**TASK TO COMPLETE:**
Each line of the listing that contains "computer" should be found and copied.

*** DATA FOR PROCESSING

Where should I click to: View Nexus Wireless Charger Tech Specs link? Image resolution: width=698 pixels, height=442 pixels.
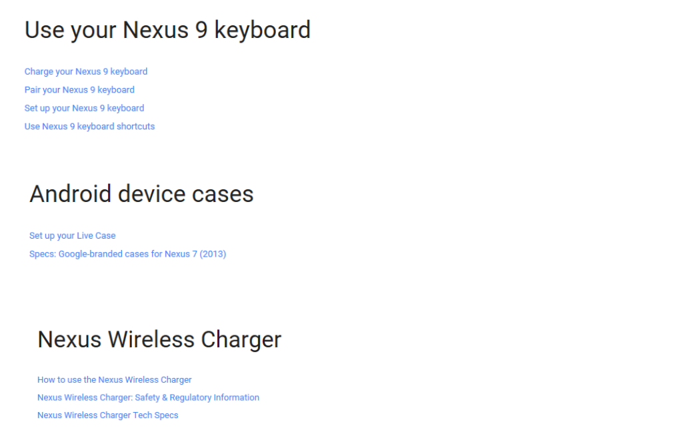click(x=108, y=415)
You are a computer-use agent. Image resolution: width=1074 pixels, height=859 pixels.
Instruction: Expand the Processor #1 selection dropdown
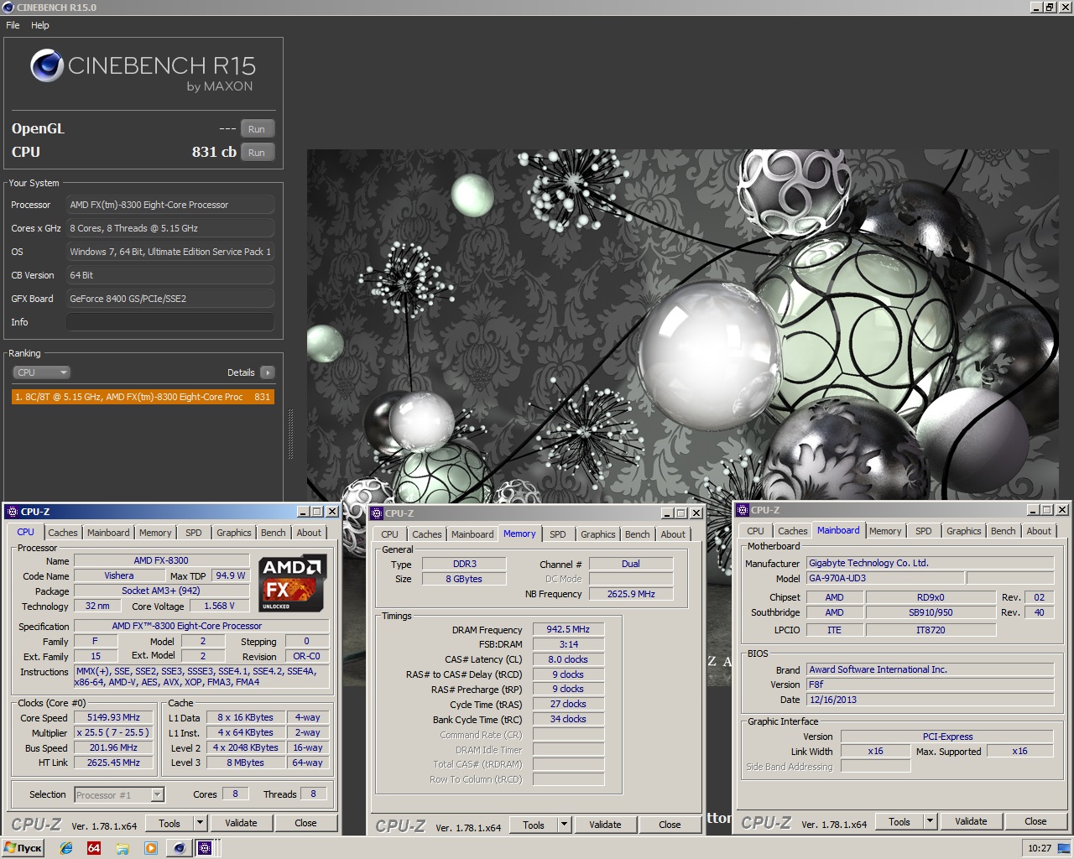click(157, 794)
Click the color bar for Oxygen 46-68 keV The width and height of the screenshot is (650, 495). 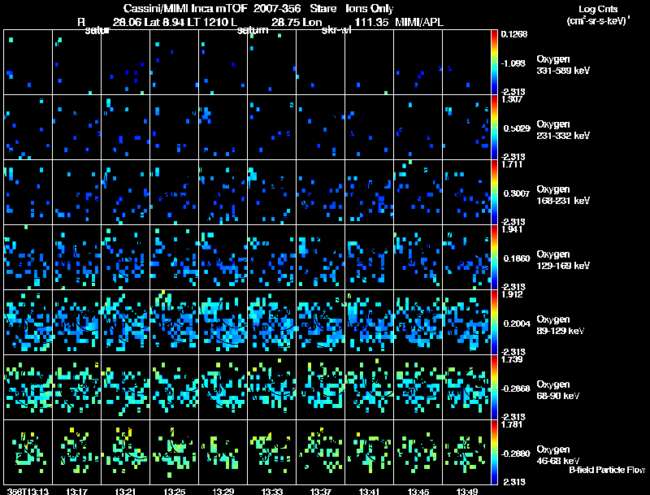pyautogui.click(x=495, y=453)
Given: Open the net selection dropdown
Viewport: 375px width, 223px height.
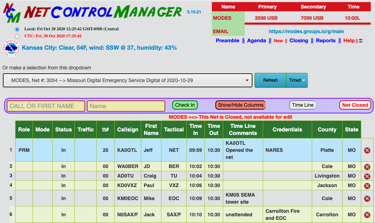Looking at the screenshot, I should point(128,80).
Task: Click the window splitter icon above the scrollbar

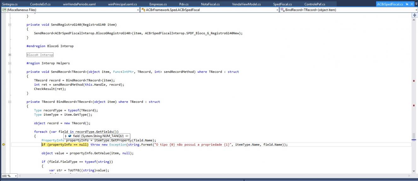Action: tap(415, 15)
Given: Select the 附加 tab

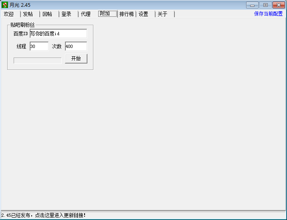Looking at the screenshot, I should click(105, 14).
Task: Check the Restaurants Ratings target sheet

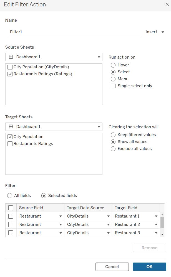Action: coord(10,144)
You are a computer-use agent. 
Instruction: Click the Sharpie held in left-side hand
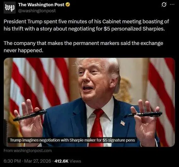30,115
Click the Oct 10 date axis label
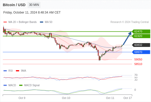This screenshot has width=151, height=102. pyautogui.click(x=66, y=98)
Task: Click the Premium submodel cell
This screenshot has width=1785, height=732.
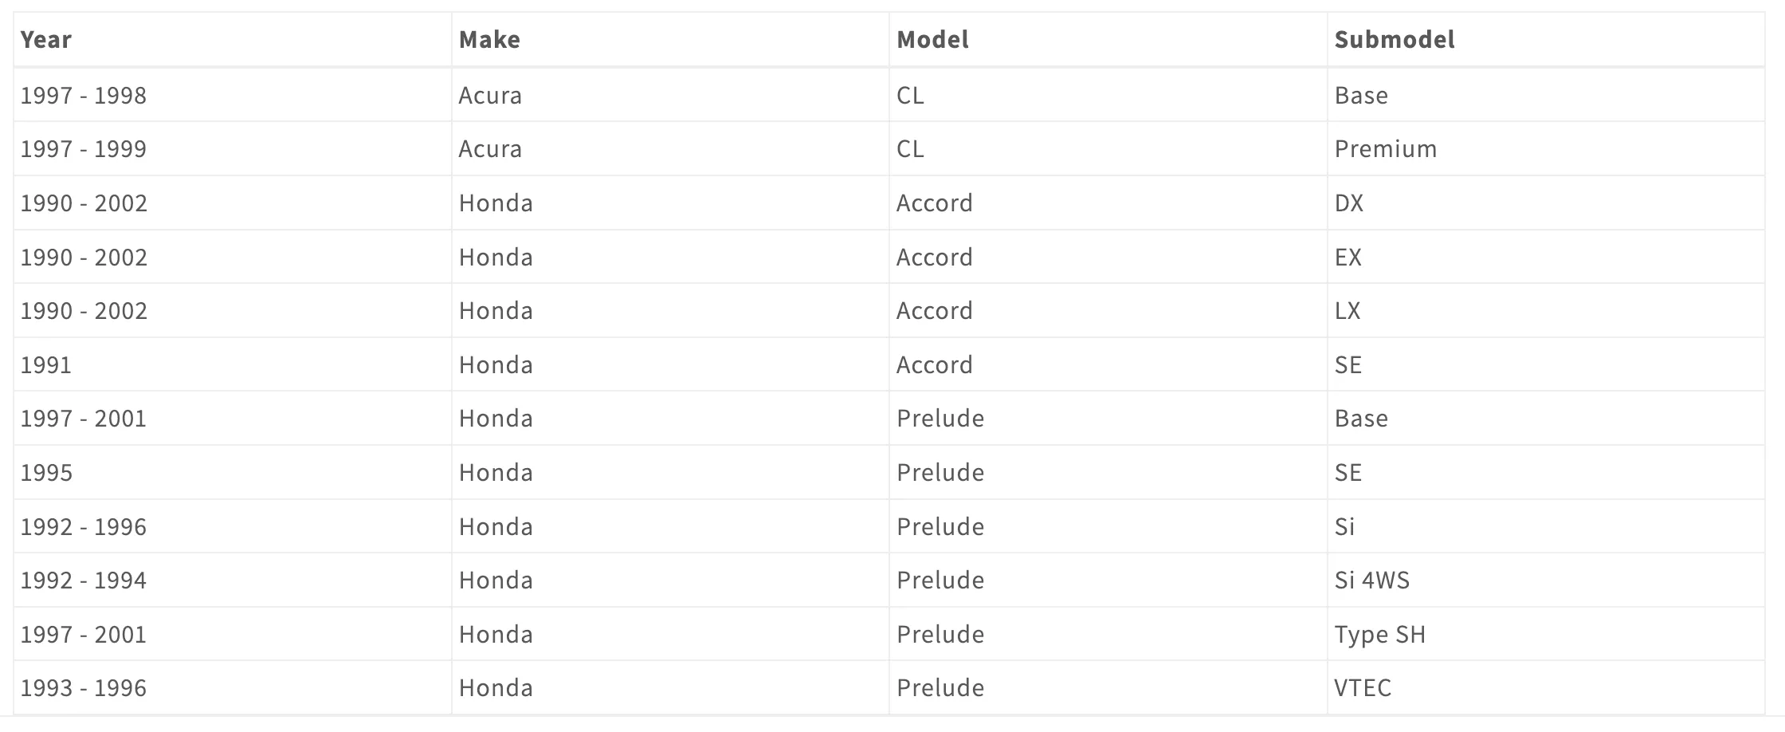Action: (1386, 149)
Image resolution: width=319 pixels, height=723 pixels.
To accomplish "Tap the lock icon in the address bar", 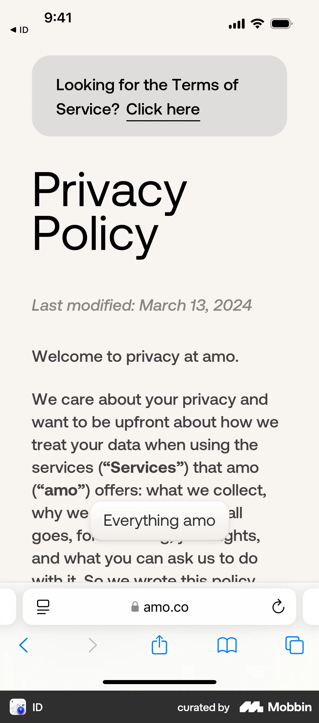I will pos(135,606).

******

**TASK RESULT:**
You are a computer-use agent. Image resolution: width=1074 pixels, height=859 pixels.
You are a computer-use agent. 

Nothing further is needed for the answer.